The Feynman Van

by Ralph Leighton

The Feynman van in front of the Mark Taper Forum for the play QED.  Photos credit, Michael Kindig.

In 1975 Richard Feynman bought a new Dodge Tradesman Maxivan and had it outfitted in Long Beach according to the cultural mores of the times — with a mustard-yellow, avocado-green interior, and a customized mural exterior.

He also obtained personalized license plates. Because a maximum of six letters were allowed at that time, Feynman settled for QANTUM. (Other possible combinations, such as QED and QUARK, had already been taken.)


During the summers of the late ’70s, when son Carl was a teenager and daughter Michelle was around ten, the Feynman family took several trips in the vehicle, often camping out in remote random spots in the wilderness of the American West.

For several years the Feynman family also drove in the van to their beach house in Playa de la Mision, Baja California. Richard’s mother, Lucille (“Beebee”) Feynman, often made the trip as well.

A high point for the van was when Feynman drove it slowly down Colorado Boulevard in Pasadena during one of many “cruising nights,” which were in vogue at the time.

Although Richard occasionally used the van to commute from his home in Altadena to Caltech, the van was usually driven by his wife, Gweneth. One time a perplexed motorist waiting at a red light asked the unidentified woman why she was driving a van with Feynman diagrams on the side. Her answer: “Because my name is Gweneth Feynman.”

After Richard died, Gweneth Feynman sold the van for $1 (as was the Feynman custom for disposing of used cars) to Ralph Leighton, who later used it to transport visiting Tuvan throat-singers during their tour of California in 1993. (They had appeared in the Pasadena Tournament of Roses Parade as a living memorial to Feynman.) More recently, the van has been the object of mystery. (See “In Search of Feynman’s Van.”)

Although the van outfitter took some artistic liberty with the diagrams — changing the angles at which the straight-line electrons and wavy-line photons are shown, in order to fit them onto the panels — they are, for the most part, correct.

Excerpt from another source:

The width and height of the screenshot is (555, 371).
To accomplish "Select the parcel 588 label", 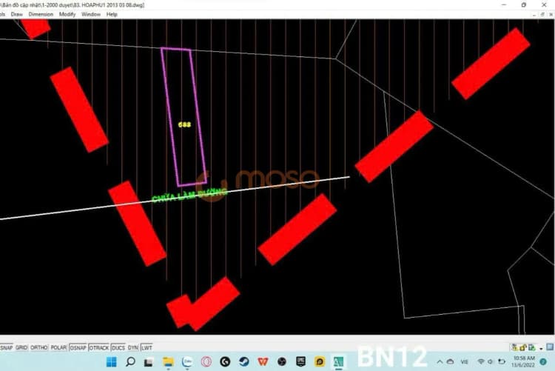I will click(x=184, y=124).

Of particular note is the diagram on the rear of the van: although it has the same shape as the diagram used in the play (which shows two electrons exchanging a photon), this diagram shows two muon neutrinos exchanging a particle that Feynman could only conjecture at the time. Years later, such a particle was proven to exist, and called a Z boson. Thus Feynman diagrams expanded their usefulness beyond QED to other areas of theoretical physics.